Opinion
2022-00359 Ind. 3657/16
01-20-2022
Caprice R. Jenerson, Office of the Appellate Defender, New York (Emma L. Shreefter of counsel), for appellant. Cyrus R. Vance, Jr., District Attorney, New York (Stephen J. Kress of counsel), for respondent.
Caprice R. Jenerson, Office of the Appellate Defender, New York (Emma L. Shreefter of counsel), for appellant.
Cyrus R. Vance, Jr., District Attorney, New York (Stephen J. Kress of counsel), for respondent.
Before: Kapnick, J.P., Singh, Moulton, Shulman, Higgitt, JJ.
Judgment, Supreme Court, New York County (Ruth Pickholz, J.), rendered September 20, 2018, convicting defendant, after a jury trial, of robbery in the first degree, criminal possession of a weapon in the third degree and grand larceny in the fourth degree, and sentencing him, as a second violent felony offender, to an aggregate term of 12 years, unanimously affirmed.
The court provided meaningful notice of the contents of a jury note (see People v O'Rama, 78 N.Y.2d 270[1991]). The court did not summarize or paraphrase the note, but instead read it "almost verbatim" (People v Ramirez, 60 A.D.3d 560, 561 [1st Dept 2009], affd 15 N.Y.3d 824 [2010]). Although the note was oddly formatted, the court's reading of the note included all the content of the jury's request. To the extent there were inconsistencies between the note and the court's words as reflected in the transcript, they were minor and did not alter the meaning of the note.

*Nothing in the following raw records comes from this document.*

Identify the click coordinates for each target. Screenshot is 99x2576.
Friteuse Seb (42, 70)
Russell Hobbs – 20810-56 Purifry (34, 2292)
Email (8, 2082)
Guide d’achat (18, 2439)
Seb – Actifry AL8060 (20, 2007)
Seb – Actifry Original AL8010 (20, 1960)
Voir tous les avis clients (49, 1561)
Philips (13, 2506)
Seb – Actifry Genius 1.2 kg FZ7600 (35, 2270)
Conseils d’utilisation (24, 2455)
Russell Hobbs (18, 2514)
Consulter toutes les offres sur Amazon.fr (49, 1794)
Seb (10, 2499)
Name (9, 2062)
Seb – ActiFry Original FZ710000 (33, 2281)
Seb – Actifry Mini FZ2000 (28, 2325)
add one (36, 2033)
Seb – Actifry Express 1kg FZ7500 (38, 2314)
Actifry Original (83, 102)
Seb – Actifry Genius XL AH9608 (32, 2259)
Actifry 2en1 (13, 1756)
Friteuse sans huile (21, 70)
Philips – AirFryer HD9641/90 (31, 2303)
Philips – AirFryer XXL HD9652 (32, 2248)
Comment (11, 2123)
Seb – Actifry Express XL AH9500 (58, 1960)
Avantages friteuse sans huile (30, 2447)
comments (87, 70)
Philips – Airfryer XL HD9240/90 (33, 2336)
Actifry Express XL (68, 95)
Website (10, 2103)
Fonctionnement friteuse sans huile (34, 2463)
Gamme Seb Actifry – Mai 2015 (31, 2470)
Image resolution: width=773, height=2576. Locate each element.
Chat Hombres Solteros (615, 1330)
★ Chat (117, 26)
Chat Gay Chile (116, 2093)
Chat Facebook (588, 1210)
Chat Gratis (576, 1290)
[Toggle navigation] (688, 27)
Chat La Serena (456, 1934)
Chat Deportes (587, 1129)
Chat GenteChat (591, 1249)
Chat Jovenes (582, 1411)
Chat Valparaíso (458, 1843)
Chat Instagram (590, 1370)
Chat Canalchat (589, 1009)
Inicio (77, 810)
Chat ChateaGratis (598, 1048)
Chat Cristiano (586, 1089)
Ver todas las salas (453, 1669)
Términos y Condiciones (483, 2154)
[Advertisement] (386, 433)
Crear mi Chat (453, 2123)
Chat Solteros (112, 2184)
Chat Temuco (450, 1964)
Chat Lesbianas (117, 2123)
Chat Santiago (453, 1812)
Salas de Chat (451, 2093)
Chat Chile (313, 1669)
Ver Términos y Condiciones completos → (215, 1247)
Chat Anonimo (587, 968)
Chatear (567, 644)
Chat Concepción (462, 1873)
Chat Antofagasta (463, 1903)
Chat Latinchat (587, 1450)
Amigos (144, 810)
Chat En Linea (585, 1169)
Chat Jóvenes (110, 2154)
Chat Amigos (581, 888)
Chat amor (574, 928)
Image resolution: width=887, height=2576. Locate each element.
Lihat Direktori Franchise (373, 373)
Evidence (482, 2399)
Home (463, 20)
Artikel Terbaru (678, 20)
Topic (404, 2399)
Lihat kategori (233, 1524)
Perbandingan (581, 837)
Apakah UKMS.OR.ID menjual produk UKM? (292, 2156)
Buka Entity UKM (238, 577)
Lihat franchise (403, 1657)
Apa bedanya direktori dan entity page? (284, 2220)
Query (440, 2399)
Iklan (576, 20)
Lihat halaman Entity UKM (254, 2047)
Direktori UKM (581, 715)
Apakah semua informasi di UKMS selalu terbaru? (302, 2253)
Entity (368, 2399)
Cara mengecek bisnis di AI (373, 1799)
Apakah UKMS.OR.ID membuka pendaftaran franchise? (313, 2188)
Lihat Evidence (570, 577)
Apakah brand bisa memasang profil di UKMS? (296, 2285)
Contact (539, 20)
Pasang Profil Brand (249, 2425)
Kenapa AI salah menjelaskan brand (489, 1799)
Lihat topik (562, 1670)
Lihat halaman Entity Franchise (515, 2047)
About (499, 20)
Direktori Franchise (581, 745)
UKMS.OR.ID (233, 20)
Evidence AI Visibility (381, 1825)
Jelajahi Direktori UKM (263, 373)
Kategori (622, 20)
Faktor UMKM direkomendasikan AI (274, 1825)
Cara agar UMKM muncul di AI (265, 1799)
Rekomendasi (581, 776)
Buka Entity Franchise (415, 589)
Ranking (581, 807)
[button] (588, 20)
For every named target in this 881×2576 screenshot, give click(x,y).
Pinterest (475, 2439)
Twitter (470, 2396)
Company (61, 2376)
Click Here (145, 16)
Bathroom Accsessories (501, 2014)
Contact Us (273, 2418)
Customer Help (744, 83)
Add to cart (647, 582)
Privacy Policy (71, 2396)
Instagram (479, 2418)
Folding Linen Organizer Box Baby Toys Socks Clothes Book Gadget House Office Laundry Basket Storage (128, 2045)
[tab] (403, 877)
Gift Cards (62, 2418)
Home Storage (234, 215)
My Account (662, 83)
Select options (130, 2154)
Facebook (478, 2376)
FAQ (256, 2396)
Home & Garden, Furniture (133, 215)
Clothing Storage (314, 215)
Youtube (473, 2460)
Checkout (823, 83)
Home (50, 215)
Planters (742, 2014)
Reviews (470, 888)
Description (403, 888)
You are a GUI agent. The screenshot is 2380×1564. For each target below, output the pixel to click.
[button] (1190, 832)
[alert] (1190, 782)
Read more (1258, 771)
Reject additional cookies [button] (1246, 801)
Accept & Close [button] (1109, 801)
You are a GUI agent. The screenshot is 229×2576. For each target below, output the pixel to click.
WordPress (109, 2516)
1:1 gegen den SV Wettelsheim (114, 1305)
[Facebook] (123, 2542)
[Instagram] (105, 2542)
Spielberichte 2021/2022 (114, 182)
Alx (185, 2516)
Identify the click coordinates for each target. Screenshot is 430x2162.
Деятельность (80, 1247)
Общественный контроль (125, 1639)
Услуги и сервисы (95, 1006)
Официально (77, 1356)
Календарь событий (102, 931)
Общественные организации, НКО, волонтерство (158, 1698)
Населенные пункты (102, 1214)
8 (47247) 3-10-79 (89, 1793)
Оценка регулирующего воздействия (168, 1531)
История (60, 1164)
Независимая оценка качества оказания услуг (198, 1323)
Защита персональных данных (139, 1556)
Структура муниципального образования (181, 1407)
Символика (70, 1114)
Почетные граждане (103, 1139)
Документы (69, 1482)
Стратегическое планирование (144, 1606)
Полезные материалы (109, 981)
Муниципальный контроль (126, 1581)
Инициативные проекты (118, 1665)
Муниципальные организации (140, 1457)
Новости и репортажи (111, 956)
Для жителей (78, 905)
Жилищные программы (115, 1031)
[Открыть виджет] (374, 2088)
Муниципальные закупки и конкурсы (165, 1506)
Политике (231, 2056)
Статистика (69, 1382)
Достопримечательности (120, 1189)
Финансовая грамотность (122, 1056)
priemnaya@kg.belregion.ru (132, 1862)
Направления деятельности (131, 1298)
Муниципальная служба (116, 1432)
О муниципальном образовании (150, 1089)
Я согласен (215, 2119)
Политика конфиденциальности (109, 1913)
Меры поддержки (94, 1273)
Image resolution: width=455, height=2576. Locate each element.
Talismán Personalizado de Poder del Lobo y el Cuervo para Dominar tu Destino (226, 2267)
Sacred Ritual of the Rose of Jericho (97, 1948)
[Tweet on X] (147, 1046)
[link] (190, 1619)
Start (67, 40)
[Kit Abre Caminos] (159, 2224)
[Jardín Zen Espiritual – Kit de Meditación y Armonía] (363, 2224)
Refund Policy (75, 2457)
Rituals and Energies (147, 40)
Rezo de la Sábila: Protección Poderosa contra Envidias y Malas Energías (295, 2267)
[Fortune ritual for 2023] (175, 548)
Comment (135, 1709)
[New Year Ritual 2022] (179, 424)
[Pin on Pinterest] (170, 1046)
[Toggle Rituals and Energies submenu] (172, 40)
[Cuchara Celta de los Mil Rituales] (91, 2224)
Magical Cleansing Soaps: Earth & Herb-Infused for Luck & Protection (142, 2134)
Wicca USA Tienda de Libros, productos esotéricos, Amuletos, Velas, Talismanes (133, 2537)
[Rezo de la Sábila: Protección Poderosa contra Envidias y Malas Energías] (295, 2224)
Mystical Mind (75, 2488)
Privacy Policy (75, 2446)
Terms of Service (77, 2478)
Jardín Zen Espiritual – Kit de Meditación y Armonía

The verdict was based on legally sufficient evidence and was not against the weight of the evidence (see People v Danielson, 9 N.Y.3d 342, 348-349 [2007]). Defendant asserts that the evidence failed to establish his possession and threatened use of a dangerous instrument. The evidence, however, warrants the conclusion that, when defendant displayed a bottle opener with a "sharp tip" after the victim demanded his phone back, defendant was threatening the immediate use of the sharp object he displayed. "[G]iven the circumstances, there was no reasonable explanation of defendant's conduct other than an implied threat to use the [opener] against the [victim]" (People v Sharma, 112 A.D.3d 494, 495 [1st Dept 2013], lv denied 23 N.Y.3d 1025 [2014]; see also People v Boisseau, 33 A.D.3d 568 [1st Dept 2006], lv denied 8 N.Y.3d 844 [2007]; People v Thompson, 273 A.D.2d 153 [1st Dept 2000], lv denied 95 N.Y.2d 908 [2000]). Further, the jury, which saw a photograph of the bottle opener, could have reasonably found that it was readily capable of causing serious physical injury (see People v Espada, 94 A.D.3d 451, 452 [1st Dept 2012], lv denied 19 N.Y.3d 1025 [2012]).
We perceive no basis for reducing the sentence.